=== Section Start ===

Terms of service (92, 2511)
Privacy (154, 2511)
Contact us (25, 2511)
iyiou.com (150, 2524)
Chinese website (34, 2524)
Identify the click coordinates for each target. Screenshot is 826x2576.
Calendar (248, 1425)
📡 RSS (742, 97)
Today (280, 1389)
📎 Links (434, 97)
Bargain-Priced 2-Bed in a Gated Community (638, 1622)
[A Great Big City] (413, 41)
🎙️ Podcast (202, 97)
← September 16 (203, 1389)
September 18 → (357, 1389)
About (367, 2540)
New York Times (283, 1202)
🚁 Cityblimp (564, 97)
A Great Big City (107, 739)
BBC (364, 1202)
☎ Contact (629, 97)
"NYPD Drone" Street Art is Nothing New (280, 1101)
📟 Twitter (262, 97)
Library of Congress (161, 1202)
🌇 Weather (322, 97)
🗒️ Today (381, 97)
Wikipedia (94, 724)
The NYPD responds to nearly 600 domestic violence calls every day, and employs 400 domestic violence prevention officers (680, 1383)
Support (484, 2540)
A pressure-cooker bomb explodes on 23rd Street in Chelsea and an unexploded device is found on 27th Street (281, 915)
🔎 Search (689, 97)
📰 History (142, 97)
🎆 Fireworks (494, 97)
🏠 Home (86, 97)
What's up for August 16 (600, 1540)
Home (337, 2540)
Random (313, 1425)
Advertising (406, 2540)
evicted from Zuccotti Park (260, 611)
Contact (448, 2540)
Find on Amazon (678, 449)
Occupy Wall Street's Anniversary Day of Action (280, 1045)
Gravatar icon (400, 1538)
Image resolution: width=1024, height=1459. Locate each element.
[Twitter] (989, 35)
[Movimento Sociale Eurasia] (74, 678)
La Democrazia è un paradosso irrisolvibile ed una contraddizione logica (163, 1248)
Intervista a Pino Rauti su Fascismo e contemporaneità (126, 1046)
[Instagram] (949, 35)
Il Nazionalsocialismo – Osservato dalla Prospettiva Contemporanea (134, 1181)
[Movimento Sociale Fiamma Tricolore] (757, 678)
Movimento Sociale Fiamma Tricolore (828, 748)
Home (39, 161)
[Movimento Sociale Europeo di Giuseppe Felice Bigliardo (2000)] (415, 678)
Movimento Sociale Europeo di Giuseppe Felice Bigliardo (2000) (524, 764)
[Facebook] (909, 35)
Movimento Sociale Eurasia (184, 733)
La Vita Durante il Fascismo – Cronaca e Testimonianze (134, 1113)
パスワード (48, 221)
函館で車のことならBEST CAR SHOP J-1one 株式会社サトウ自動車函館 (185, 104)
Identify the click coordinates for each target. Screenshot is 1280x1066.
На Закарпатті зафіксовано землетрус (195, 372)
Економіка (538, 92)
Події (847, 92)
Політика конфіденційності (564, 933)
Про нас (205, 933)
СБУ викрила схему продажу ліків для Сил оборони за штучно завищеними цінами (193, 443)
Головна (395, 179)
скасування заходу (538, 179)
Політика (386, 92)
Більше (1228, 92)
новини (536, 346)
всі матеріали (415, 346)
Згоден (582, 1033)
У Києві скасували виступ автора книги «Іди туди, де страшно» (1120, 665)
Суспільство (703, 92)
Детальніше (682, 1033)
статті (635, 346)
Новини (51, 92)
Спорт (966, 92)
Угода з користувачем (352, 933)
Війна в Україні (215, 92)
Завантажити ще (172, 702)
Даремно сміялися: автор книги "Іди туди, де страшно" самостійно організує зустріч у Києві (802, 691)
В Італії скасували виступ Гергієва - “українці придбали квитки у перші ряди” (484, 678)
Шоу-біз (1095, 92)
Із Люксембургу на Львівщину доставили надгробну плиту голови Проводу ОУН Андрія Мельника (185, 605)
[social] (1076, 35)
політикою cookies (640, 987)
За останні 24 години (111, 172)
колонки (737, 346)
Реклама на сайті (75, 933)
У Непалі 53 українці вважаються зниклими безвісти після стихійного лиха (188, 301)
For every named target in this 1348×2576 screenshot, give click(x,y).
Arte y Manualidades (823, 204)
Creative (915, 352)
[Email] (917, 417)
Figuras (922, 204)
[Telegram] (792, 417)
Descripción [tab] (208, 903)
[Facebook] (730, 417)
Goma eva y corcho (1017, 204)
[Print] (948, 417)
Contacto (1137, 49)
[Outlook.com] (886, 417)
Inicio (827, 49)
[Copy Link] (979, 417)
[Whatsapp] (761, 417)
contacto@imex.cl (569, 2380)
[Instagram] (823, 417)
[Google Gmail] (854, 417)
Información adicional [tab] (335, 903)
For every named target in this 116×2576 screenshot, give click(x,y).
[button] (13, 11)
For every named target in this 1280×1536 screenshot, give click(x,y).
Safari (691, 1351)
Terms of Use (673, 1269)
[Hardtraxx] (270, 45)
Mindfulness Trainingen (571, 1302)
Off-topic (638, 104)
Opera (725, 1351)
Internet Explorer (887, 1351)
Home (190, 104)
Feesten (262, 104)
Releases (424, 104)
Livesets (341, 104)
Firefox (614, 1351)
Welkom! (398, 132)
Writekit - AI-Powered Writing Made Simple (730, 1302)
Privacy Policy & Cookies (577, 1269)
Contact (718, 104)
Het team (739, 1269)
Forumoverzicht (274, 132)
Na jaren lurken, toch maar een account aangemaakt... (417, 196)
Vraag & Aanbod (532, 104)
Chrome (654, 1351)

=== Section End ===

Show every line in the records above that contains the word "Movimento".

- Answer box -
[Movimento Sociale Eurasia] (74, 678)
[Movimento Sociale Fiamma Tricolore] (757, 678)
Movimento Sociale Fiamma Tricolore (828, 748)
[Movimento Sociale Europeo di Giuseppe Felice Bigliardo (2000)] (415, 678)
Movimento Sociale Europeo di Giuseppe Felice Bigliardo (2000) (524, 764)
Movimento Sociale Eurasia (184, 733)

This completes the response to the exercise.